- **To do**: Here is the task for the listing below: output exactly the lines from the one containing "Where should I" through the one containing "Open the mail inbox icon", and leave out the pictures.

- **Working data**:
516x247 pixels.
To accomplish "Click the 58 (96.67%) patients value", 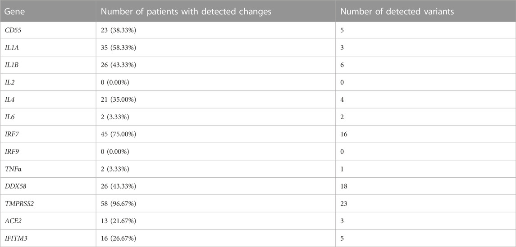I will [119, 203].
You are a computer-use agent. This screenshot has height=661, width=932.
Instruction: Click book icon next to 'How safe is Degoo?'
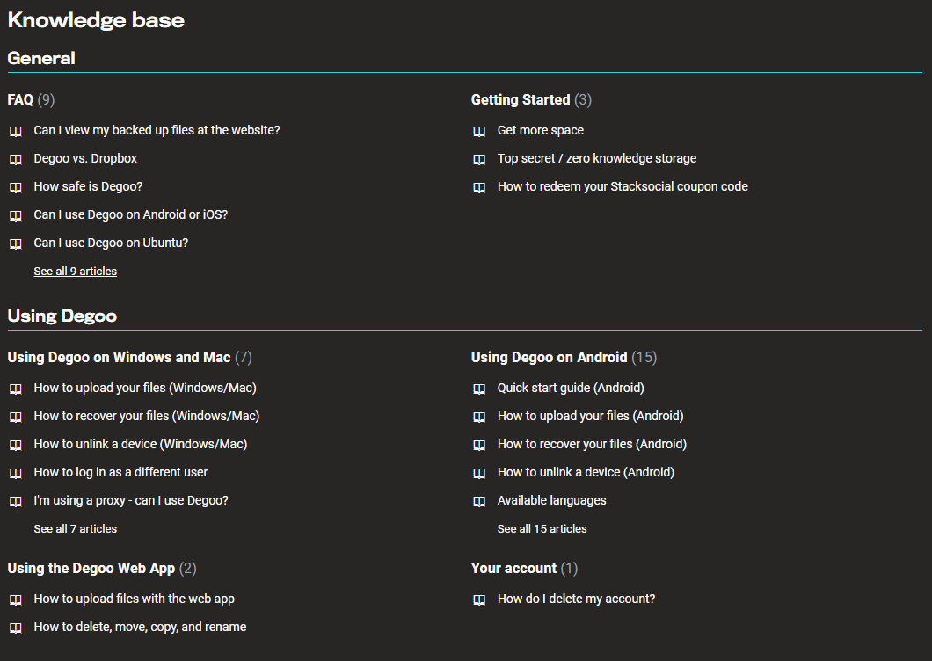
--
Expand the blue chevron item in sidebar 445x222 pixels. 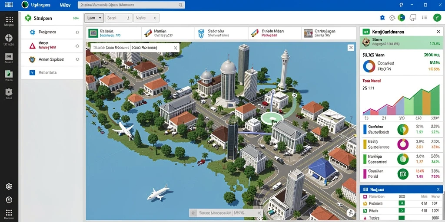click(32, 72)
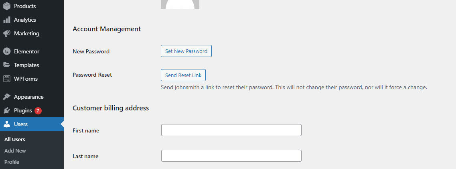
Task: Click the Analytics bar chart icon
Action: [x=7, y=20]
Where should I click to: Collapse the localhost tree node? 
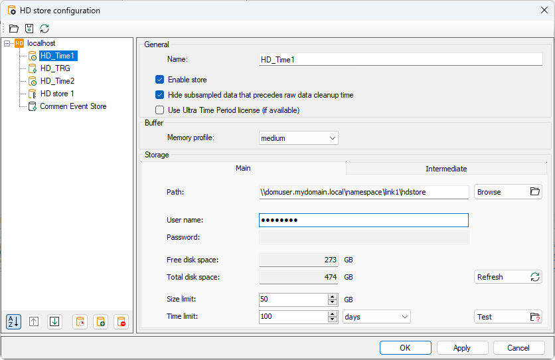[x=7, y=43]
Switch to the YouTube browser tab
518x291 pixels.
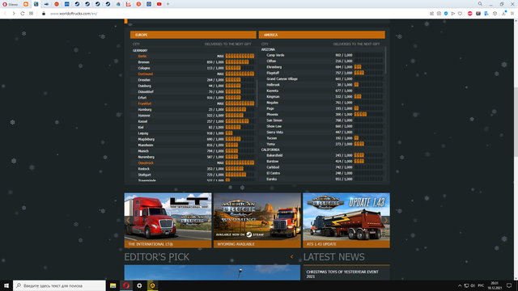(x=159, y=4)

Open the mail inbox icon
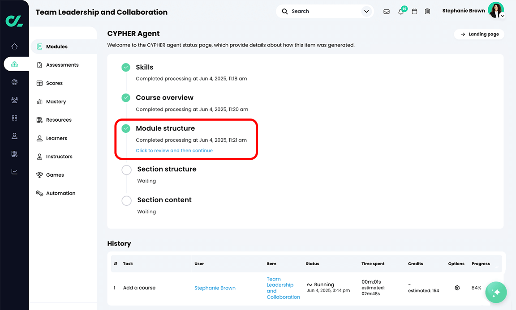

- **Task answer**:
Where should I click to: Collapse the localhost tree node? 
[x=7, y=43]
Switch to the YouTube browser tab
518x291 pixels.
(x=159, y=4)

Open the mail inbox icon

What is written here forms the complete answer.